> _SUPPLIED RECORDS_

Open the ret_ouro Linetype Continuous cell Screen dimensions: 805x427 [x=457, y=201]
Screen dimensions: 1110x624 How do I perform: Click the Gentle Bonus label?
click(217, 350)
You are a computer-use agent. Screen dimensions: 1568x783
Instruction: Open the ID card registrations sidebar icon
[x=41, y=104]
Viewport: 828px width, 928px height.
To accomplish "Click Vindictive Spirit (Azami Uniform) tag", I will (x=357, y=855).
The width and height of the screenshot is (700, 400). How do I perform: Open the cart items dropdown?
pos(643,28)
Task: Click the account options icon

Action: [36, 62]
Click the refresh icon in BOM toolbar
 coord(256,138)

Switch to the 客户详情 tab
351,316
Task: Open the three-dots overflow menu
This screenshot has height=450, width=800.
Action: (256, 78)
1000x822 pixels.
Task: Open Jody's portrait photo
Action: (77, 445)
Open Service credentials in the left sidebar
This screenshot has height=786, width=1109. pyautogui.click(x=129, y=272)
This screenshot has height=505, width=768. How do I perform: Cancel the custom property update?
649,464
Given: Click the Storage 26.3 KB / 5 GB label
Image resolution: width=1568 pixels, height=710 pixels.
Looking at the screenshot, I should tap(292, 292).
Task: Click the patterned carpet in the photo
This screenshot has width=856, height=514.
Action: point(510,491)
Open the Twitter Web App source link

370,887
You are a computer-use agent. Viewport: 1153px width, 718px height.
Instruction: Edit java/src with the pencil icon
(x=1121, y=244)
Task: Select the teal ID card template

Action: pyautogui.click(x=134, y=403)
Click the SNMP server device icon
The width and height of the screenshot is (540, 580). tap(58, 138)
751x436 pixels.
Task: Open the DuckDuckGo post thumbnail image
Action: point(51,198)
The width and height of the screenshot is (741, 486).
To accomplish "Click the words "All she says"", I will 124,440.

> _REQUIREMENT_
Return the material in full, restating each entry word for word.

> _EXERCISE OUTPUT_
Open the ret_ouro Linetype Continuous cell Screen dimensions: 805x427 [x=457, y=201]
Screen dimensions: 1110x624 How do I perform: Click the Gentle Bonus label?
click(217, 350)
You are a computer-use agent. Screen dimensions: 1568x783
Instruction: Open the ID card registrations sidebar icon
[x=41, y=104]
Viewport: 828px width, 928px height.
To accomplish "Click Vindictive Spirit (Azami Uniform) tag", I will (x=357, y=855).
The width and height of the screenshot is (700, 400). How do I perform: Open the cart items dropdown?
pos(643,28)
Task: Click the account options icon

Action: [36, 62]
Click the refresh icon in BOM toolbar
 coord(256,138)

Switch to the 客户详情 tab
351,316
Task: Open the three-dots overflow menu
This screenshot has height=450, width=800.
Action: (256, 78)
1000x822 pixels.
Task: Open Jody's portrait photo
Action: (77, 445)
Open Service credentials in the left sidebar
This screenshot has height=786, width=1109. pyautogui.click(x=129, y=272)
This screenshot has height=505, width=768. How do I perform: Cancel the custom property update?
649,464
Given: Click the Storage 26.3 KB / 5 GB label
Image resolution: width=1568 pixels, height=710 pixels.
Looking at the screenshot, I should tap(292, 292).
Task: Click the patterned carpet in the photo
This screenshot has width=856, height=514.
Action: point(510,491)
Open the Twitter Web App source link

370,887
You are a computer-use agent. Viewport: 1153px width, 718px height.
Instruction: Edit java/src with the pencil icon
(x=1121, y=244)
Task: Select the teal ID card template

Action: pyautogui.click(x=134, y=403)
Click the SNMP server device icon
The width and height of the screenshot is (540, 580). tap(58, 138)
751x436 pixels.
Task: Open the DuckDuckGo post thumbnail image
Action: point(51,198)
The width and height of the screenshot is (741, 486).
To accomplish "Click the words "All she says"", I will 124,440.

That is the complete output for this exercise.